The real reason, at the end of the day, that this institution [Congress] punts most of its power to executive branch agencies is because it is a convenient way for legislators to be able to avoid taking responsibility for controversial and often unpopular decisions. If people want to get reelected over and over and over again, and that’s your highest goal – if your biggest long-term thought around here is about your own incumbency – then actually giving away your power is a pretty good strategy. … And so, at the end of the day, a lot of the power delegation that happens from this branch is because the Congress has decided to self-neuter.
The important thing isn’t whether Congress has lame jobs; the important thing is that when Congress neuters itself and gives power to an unaccountable fourth branch of government, it means the people are cut out of the process.
So, ultimately when the Congress is neutered, when the administrative state grows, when there is this fourth branch of government, it makes it harder and harder for the concerns of citizens to be represented and articulated by people, that the people know they have power over. All the power, or almost all the power, right now happens offstage. And that leaves a lot of people wondering, “Who’s looking out for me?”

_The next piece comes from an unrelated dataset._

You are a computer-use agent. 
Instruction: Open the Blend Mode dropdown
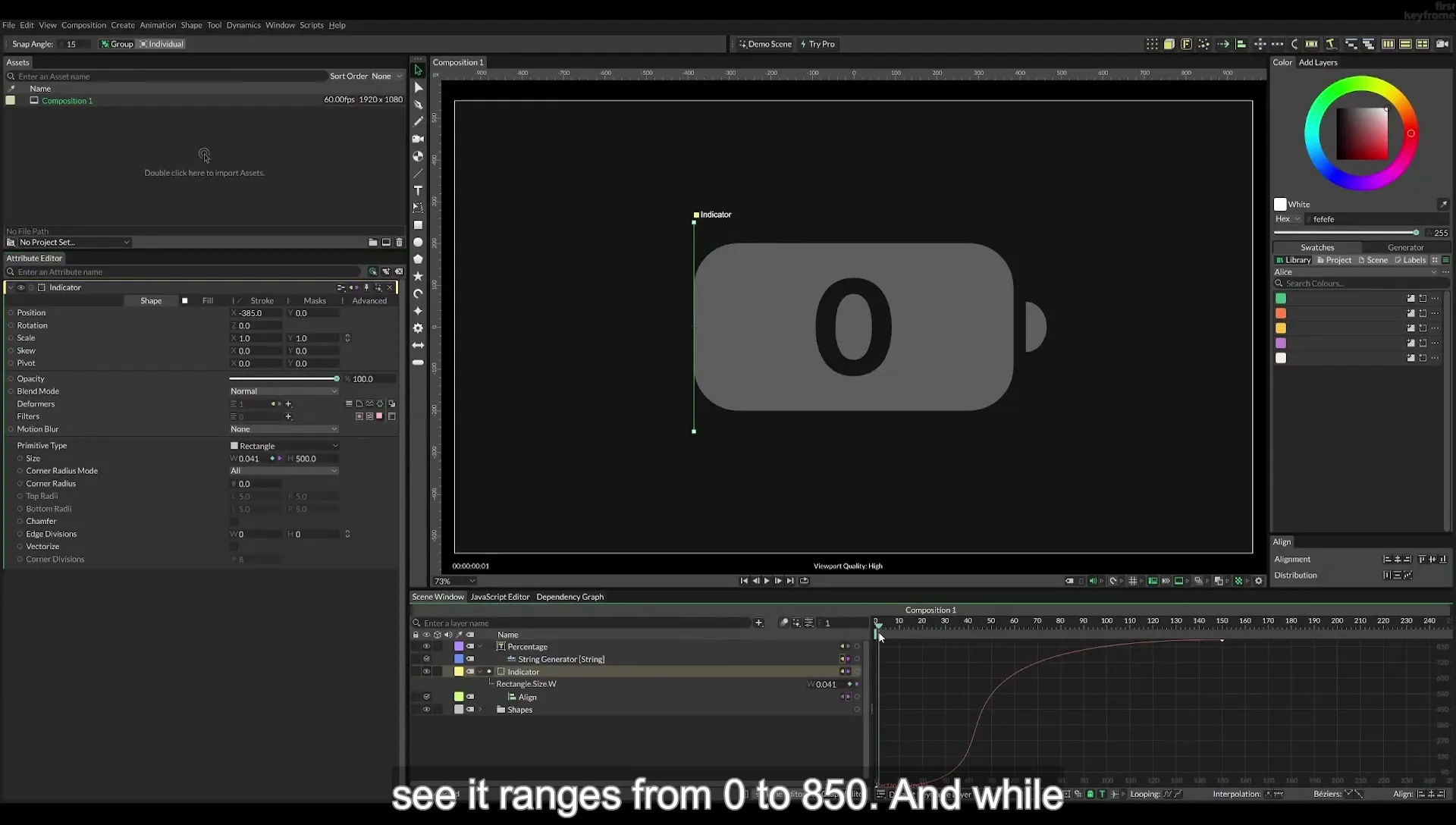pos(284,391)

Sasse was quite frank about how members of Congress have failed American citizens by not doing their jobs. They punt their duties to the Supreme Court; therefore, the people expect the justices to be “super legislatures.” He boiled the hearing down to telling the Senators what to consider when they make their decisions about Kavanaugh.
So the question we have before us today is not what did Brett Kavanaugh think 11 years ago on some policy matter. The question before us is whether or not he has the temperament and the character to take his policy views and political preferences and put them in a box marked “irrelevant” and set it aside every morning when he puts on the black robe. The question is, “Does he have the character and temperament to do that?” If you don’t think he does, vote no. But if you think he does, stop the charades. Because, at the end of the day, I think all of us know that Brett Kavanaugh understands that his job isn’t to rewrite laws as he wishes they were. He understands that he’s not being interviewed to be a super legislator. He understands that his job isn’t to seek popularity. His job is to be fair and dispassionate. It is not to exercise empathy. It is to follow written laws.